Task description
Return the lines from the one containing "The image size is (2180, 1362)." through the one containing "(x=542, y=12)", both included, copying each exactly.

[Start Record list]

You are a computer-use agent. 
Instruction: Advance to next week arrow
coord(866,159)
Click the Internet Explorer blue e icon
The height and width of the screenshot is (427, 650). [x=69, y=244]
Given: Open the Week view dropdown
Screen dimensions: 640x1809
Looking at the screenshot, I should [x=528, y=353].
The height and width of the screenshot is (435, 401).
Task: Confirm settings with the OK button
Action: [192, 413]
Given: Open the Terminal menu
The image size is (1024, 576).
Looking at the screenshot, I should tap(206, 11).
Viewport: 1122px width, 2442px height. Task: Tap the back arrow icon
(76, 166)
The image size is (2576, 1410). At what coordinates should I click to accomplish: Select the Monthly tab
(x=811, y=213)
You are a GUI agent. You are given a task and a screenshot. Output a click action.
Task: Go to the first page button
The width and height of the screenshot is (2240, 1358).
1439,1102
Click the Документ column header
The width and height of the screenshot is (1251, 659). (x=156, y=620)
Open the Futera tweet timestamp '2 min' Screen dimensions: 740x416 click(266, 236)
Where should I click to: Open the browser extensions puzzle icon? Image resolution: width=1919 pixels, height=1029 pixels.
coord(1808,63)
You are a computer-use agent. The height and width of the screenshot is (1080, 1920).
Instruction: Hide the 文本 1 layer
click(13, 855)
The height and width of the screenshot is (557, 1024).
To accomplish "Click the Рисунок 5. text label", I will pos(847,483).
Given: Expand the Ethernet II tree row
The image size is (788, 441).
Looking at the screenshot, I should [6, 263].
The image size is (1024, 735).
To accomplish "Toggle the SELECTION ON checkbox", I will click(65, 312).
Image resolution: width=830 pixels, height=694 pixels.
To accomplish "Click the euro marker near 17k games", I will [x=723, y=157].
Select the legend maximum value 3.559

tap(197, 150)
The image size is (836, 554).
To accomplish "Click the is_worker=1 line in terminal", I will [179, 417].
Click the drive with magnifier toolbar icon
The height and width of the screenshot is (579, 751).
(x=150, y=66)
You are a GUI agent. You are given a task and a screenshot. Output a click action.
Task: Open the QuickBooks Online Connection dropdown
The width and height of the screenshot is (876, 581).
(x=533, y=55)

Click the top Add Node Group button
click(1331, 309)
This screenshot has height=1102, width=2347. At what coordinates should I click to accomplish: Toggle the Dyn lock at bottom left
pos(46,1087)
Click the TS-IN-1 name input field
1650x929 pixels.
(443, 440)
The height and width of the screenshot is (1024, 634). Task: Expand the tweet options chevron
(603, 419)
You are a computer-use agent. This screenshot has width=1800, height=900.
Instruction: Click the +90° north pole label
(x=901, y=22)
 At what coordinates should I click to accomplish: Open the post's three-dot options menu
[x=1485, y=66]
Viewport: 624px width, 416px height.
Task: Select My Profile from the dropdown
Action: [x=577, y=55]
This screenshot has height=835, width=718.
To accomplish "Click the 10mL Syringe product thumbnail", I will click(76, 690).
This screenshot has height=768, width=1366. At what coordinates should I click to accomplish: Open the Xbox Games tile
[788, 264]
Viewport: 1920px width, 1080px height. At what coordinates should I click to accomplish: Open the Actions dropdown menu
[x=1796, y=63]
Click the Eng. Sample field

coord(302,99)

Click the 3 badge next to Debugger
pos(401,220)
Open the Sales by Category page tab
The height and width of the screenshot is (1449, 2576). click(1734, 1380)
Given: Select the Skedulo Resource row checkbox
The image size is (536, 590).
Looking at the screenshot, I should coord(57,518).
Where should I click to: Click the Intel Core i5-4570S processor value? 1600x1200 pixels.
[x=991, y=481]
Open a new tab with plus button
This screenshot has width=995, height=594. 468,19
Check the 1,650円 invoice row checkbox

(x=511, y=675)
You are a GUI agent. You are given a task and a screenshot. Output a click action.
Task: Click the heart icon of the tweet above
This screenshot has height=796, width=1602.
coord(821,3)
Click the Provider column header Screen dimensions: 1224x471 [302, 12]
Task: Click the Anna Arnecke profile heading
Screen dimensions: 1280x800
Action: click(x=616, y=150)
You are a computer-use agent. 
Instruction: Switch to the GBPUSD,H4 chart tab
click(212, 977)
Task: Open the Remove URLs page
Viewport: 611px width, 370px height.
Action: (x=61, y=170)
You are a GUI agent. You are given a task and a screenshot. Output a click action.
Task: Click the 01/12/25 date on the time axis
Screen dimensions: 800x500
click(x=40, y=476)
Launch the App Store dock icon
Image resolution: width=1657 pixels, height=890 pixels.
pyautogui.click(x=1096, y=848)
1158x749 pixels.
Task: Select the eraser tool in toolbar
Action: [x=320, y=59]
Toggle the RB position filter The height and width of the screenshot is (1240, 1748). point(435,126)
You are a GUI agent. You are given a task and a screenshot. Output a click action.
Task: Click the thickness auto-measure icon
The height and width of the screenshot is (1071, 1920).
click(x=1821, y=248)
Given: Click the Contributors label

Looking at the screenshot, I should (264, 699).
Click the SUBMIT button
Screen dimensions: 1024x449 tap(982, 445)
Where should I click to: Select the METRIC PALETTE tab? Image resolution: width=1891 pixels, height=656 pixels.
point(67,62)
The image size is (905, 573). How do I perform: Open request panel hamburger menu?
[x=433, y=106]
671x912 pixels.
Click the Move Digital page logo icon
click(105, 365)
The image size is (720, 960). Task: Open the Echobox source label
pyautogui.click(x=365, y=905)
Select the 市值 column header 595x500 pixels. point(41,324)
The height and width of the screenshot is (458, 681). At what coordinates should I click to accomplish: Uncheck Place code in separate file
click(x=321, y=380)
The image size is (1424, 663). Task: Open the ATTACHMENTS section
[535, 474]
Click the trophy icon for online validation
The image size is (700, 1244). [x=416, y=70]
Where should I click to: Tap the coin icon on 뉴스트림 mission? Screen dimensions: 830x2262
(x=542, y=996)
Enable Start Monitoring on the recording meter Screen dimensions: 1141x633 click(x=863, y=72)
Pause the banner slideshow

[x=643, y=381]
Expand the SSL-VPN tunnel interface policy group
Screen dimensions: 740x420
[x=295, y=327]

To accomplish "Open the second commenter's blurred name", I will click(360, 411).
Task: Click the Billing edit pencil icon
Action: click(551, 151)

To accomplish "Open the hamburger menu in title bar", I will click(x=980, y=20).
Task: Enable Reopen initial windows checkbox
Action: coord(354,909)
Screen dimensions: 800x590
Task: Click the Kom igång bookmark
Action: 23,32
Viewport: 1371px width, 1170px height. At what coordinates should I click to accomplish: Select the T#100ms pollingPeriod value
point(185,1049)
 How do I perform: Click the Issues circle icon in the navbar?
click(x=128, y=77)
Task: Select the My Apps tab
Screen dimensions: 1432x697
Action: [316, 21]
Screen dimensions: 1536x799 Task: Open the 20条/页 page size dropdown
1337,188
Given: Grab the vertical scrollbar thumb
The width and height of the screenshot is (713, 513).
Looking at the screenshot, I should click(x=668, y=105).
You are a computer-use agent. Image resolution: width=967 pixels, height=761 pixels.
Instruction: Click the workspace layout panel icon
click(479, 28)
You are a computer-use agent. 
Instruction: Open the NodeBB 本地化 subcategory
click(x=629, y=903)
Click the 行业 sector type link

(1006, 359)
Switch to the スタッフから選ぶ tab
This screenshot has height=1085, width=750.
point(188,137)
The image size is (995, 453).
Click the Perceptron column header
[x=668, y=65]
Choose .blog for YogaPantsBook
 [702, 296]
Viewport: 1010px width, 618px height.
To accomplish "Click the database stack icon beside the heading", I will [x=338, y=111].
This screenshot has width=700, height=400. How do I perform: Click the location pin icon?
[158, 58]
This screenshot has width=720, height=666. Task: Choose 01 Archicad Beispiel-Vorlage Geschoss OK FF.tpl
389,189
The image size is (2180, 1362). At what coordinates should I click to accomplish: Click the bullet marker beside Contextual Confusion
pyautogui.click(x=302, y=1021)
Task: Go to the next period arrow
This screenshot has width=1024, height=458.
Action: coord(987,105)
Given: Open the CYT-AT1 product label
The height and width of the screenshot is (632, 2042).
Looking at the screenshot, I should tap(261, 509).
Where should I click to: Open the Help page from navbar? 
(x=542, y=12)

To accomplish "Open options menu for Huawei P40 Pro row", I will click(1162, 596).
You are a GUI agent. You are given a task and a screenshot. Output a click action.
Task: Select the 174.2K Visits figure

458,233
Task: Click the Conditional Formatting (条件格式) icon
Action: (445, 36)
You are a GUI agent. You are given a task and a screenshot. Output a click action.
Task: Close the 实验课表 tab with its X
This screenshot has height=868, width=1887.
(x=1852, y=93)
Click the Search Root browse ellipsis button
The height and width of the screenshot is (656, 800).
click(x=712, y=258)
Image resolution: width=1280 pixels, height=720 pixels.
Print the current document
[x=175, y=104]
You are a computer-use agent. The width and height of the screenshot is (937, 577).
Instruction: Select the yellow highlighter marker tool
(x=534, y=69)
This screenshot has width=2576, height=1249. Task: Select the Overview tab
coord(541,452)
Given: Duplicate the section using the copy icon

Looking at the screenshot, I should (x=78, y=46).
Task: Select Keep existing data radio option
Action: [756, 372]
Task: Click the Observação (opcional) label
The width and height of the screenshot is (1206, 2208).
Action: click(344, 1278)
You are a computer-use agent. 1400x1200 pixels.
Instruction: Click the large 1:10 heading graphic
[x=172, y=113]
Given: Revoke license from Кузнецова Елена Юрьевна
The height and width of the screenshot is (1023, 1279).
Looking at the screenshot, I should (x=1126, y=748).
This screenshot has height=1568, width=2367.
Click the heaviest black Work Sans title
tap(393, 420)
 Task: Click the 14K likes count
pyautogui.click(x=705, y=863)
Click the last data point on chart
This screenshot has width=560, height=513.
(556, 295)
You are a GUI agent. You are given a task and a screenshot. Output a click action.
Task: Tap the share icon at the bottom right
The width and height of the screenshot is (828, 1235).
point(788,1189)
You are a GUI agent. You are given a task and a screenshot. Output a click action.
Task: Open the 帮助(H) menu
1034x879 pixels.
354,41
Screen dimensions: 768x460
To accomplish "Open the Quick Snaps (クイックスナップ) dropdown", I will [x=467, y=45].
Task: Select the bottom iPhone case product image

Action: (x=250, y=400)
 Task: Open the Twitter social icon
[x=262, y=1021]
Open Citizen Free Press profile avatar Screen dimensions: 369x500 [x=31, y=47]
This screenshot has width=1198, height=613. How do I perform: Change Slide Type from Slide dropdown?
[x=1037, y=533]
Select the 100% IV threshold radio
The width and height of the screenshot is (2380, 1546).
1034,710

[End Record list]

The output
The image size is (2180, 1362). At what coordinates should I click to accomplish: Click the bullet marker beside Contextual Confusion
pyautogui.click(x=302, y=1021)
Task: Go to the next period arrow
This screenshot has width=1024, height=458.
Action: coord(987,105)
Given: Open the CYT-AT1 product label
The height and width of the screenshot is (632, 2042).
Looking at the screenshot, I should tap(261, 509).
Where should I click to: Open the Help page from navbar? 
(x=542, y=12)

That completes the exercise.